L’Acarnanie, au début de la guerre, reste indécise. Quand Marcius et Atilius sont passés d’Etolie en Thessalie, elle leur a envoyé des députés : elle n’entend donc pas se déclarer contre Rome, comme aux temps des lattes avec Philippe ou Antiochus. Mais, d’autre part, Persée et les Macédoniens comptent chez elle de nombreux amis. En somme, elle va s’efforcer de garder une neutralité correcte.

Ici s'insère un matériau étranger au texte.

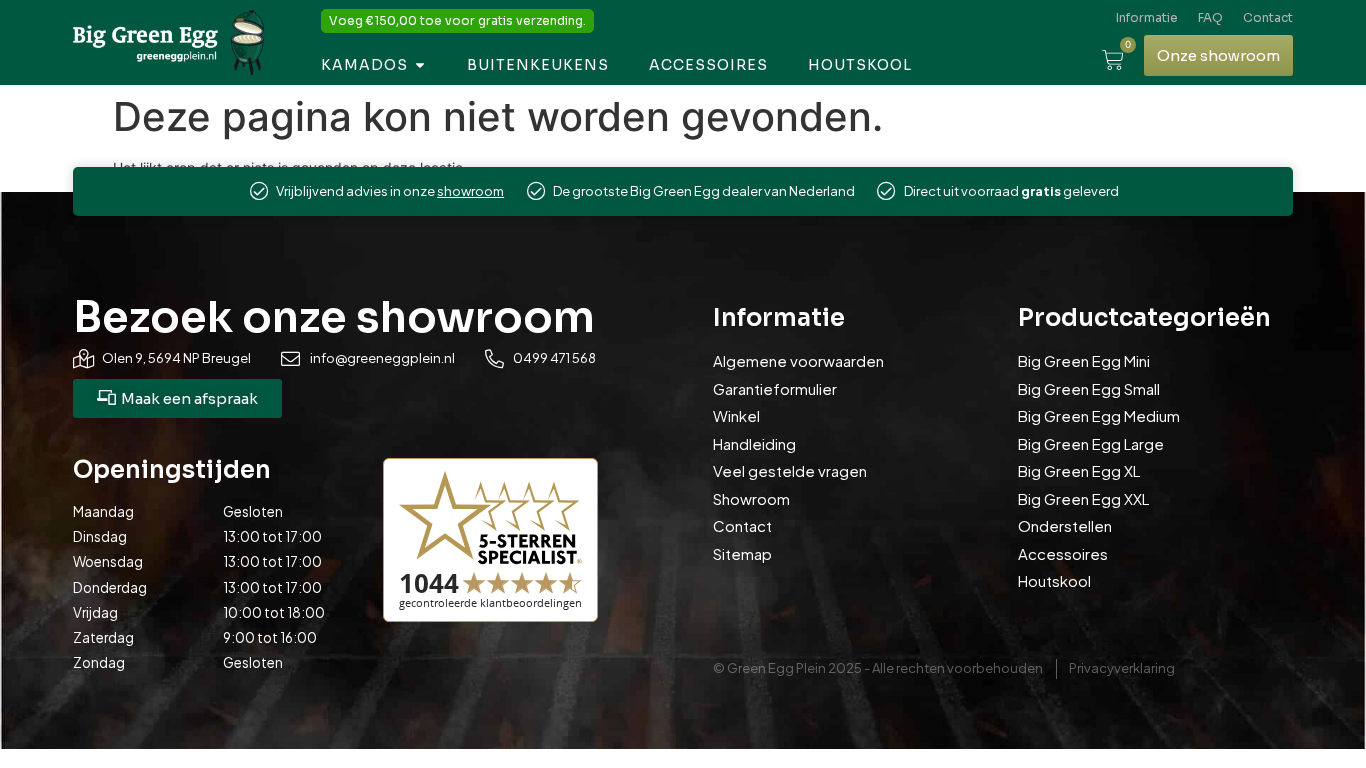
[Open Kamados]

Au contraire, la Thessalie prend nettement parti pour Rome. La raison s’en devine sans peine : voisine immédiate de la Macédoine, elle est la première menacée, au cas où cette puissance voudrait de nouveau étendre son hégémonie sur la Grèce. Aussi, dès 176, par conséquent dès les premières manifestations de l’activité de Persée, la voyons-nous réclamer l’assistance du Sénat. Trois ans après, c’est Rome qui, d’elle-même, intervient dans les affaires de son alliée. Comme en Béotie et en Etolie, la question irritante des dettes avait suscité en Thessalie des discordes civiles : aussitôt qu’il l’apprend, le Sénat envoie surplace un commissaire, Ap. Claudius, et celui-ci use de toute son autorité pour mettre fin à des troubles dont Persée pourrait profiter. Il commence par réprimander les chefs des partis ; puis il amène la plupart des créanciers à accepter la suppression des intérêts usuraires réclamés par eux, et il décide que les débiteurs acquitteront leur dette réelle par des remboursements annuels. La même convention est appliquée à la Perrhébie ; et ainsi la paix renaît dans ces deux contrées. Pendant l’hiver 172-171, lors de la grande tournée de Marcius et d’Atilius, Thessaliens et Romains ne trouvent à s’adresser entre eux que des compliments : les Thessaliens proclament que la liberté dont ils jouissent est un véritable bienfait de Rome ; les Romains félicitent la Thessalie de sa fidélité constante à leur cause ; et, cet échange de souvenirs ayant bien échauffé les esprits, l’assemblée thessalienne vote tout ce que veulent les Romains.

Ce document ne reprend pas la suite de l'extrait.